### INFORMATION PROVIDED
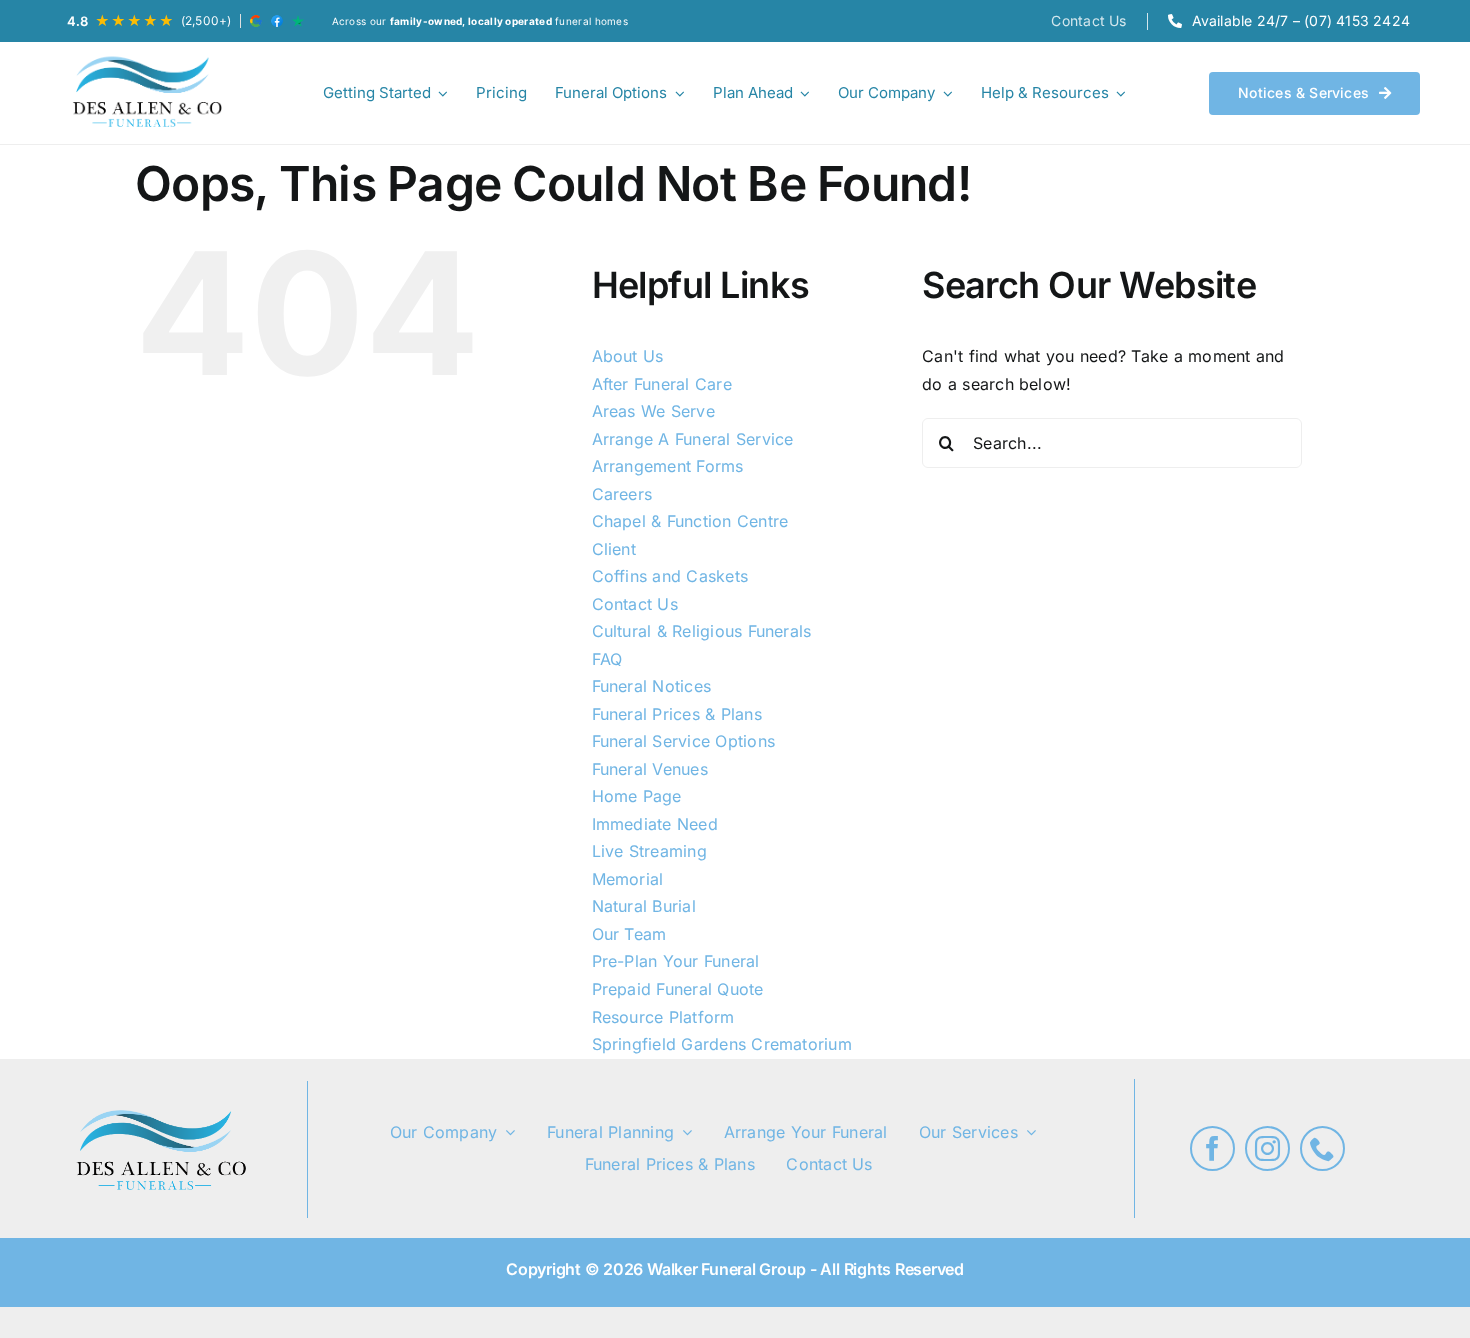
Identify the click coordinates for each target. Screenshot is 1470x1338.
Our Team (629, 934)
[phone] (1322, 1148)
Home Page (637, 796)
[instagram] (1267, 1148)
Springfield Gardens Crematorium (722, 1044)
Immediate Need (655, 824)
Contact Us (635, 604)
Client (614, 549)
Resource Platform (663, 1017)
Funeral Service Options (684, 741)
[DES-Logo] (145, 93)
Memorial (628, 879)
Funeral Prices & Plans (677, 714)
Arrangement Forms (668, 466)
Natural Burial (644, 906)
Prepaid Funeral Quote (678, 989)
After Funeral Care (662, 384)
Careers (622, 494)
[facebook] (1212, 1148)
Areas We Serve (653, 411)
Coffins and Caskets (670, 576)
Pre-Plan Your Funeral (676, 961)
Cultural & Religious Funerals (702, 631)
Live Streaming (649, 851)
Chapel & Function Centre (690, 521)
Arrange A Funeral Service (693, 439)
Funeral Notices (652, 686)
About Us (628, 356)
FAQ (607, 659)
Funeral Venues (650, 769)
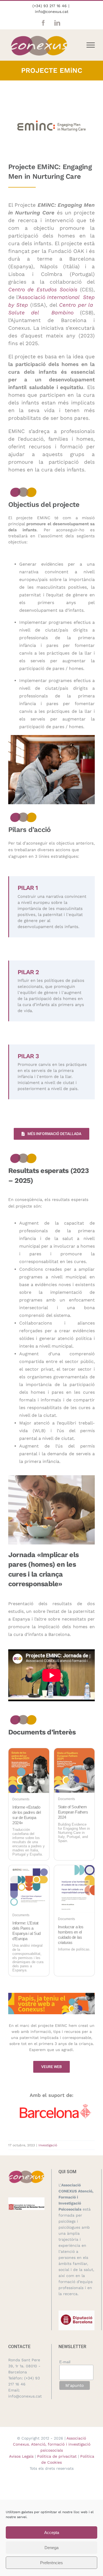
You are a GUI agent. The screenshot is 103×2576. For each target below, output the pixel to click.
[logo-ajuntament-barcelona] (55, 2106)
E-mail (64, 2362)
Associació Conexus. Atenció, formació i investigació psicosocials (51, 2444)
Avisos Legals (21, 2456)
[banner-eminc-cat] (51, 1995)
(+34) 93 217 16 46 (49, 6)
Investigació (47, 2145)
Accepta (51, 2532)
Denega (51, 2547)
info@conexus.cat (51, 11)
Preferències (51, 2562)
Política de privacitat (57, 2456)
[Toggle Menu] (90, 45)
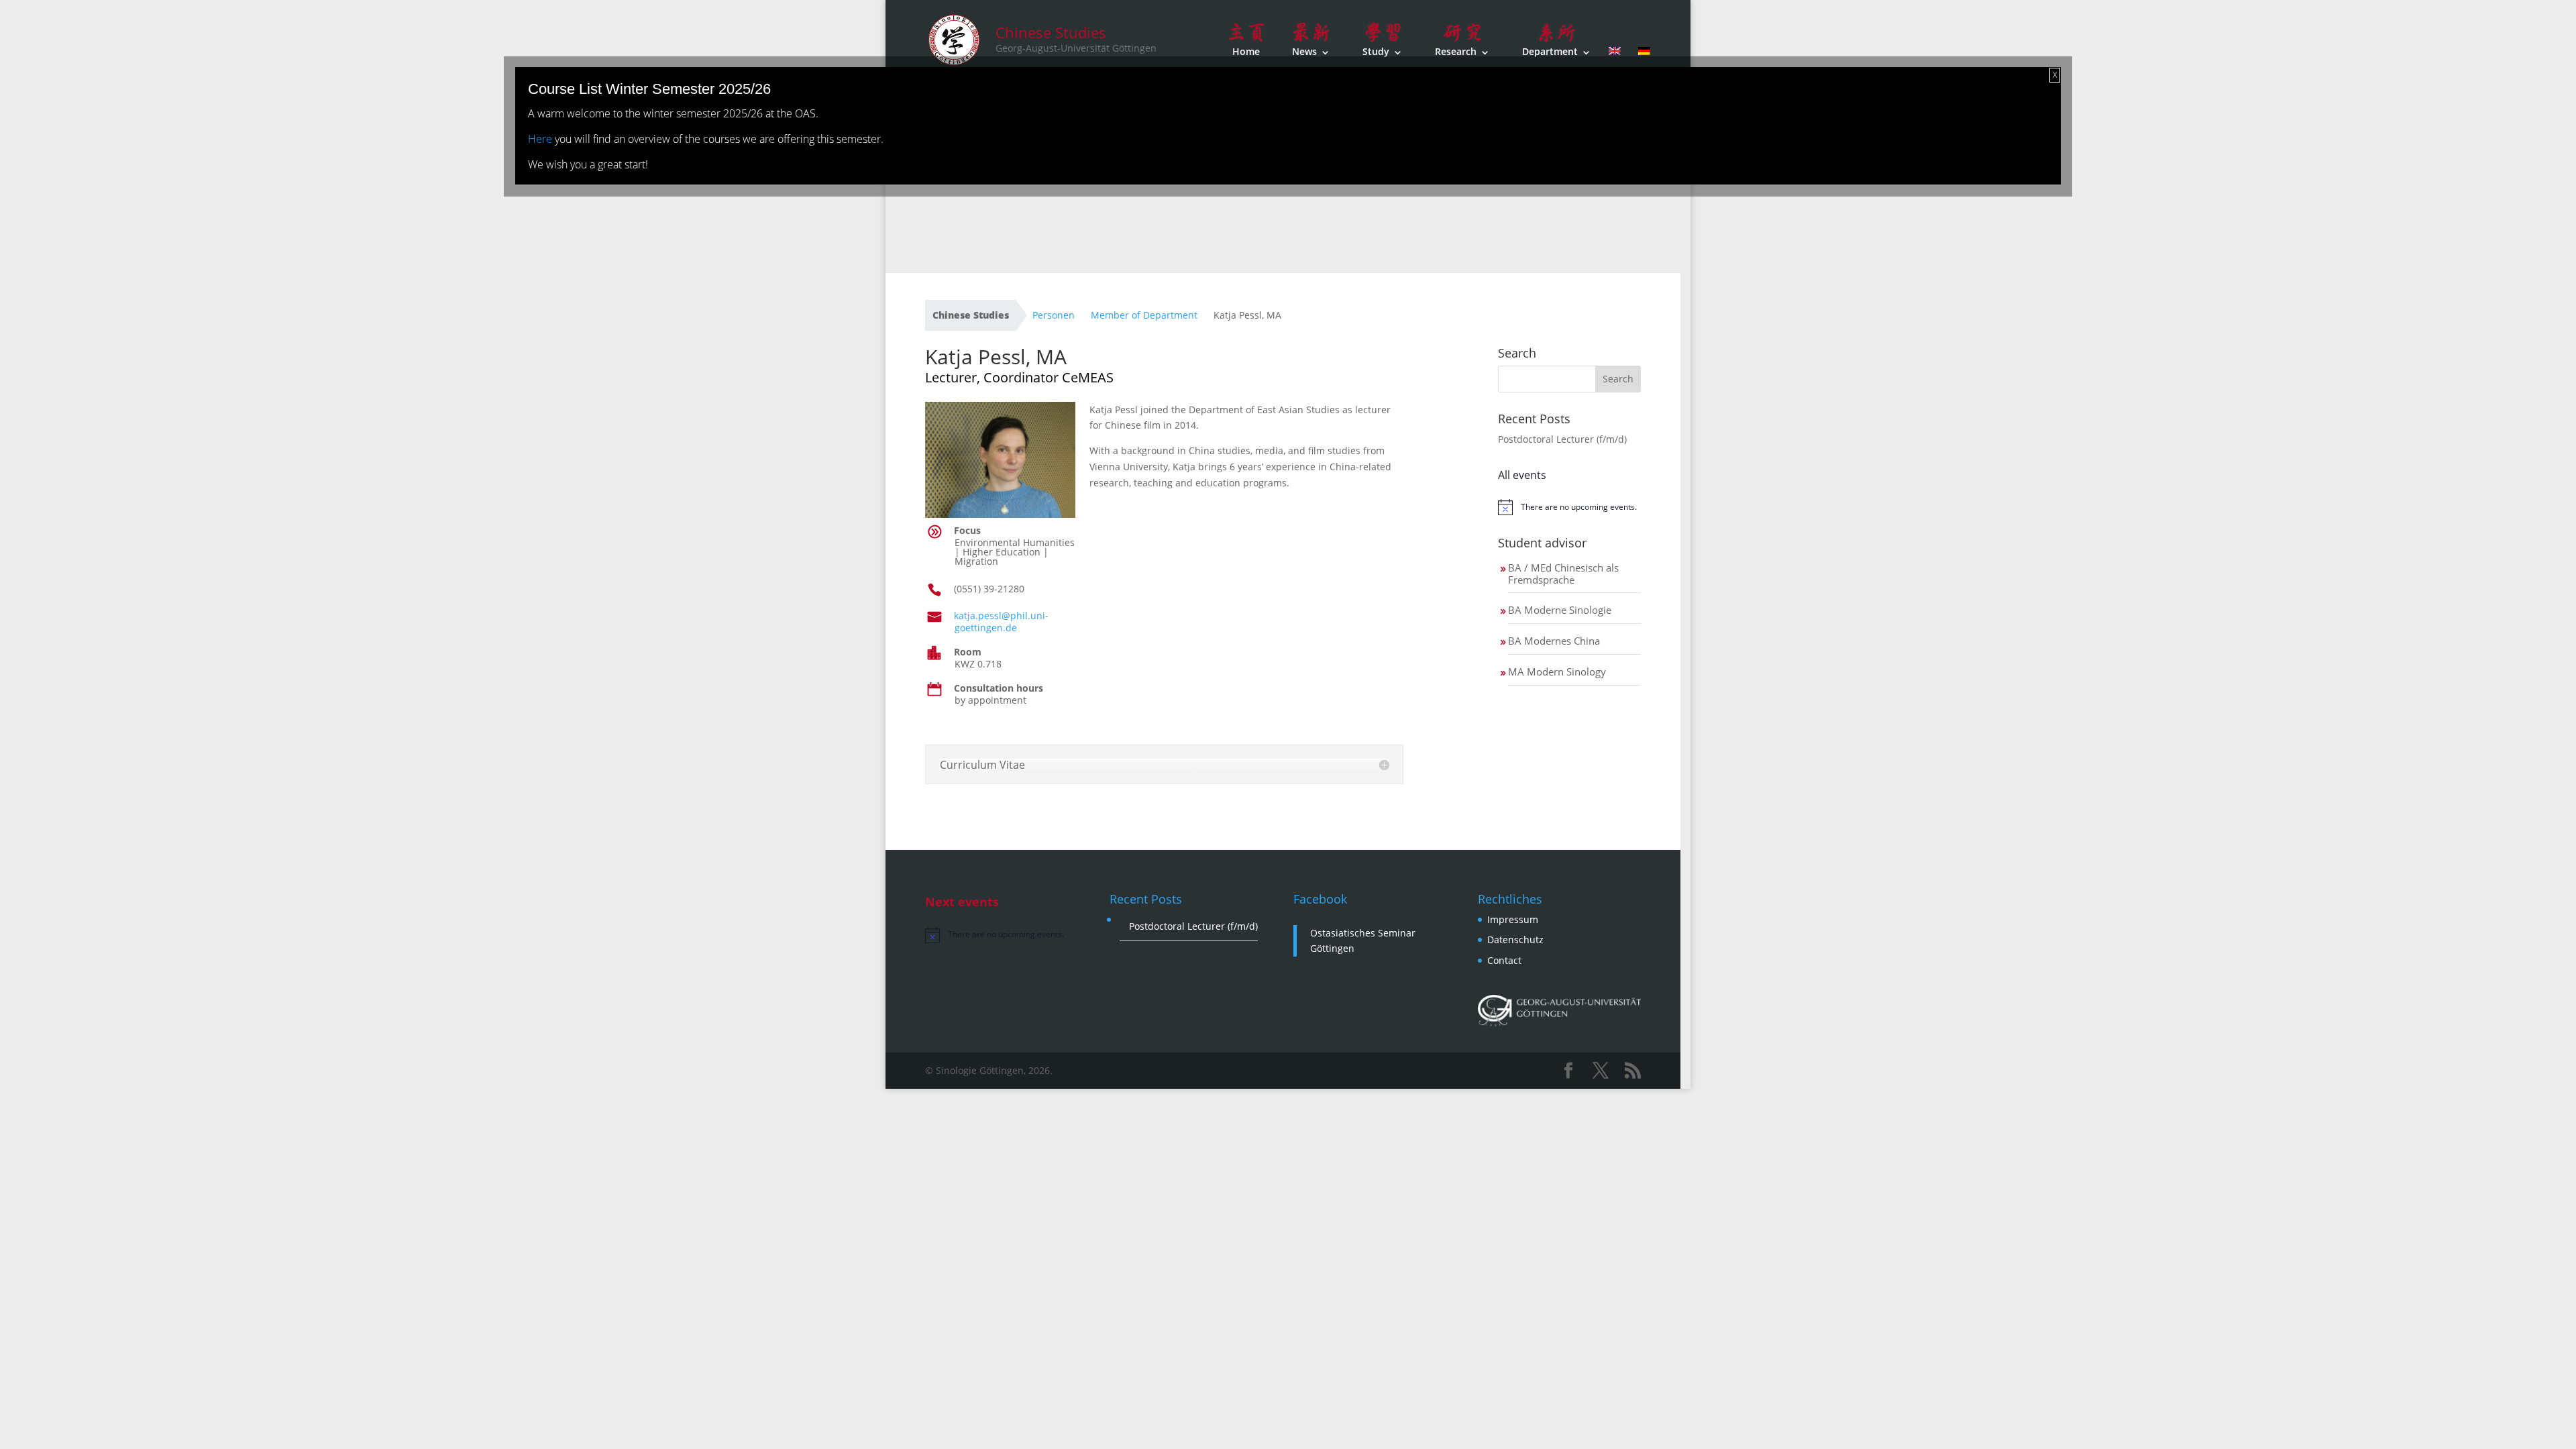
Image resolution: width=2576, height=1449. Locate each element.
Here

### REQUIRED WORK
Only a number is wanted here: how many lines of the records above contain "Service".

### RESPONSE TO THE TASK
2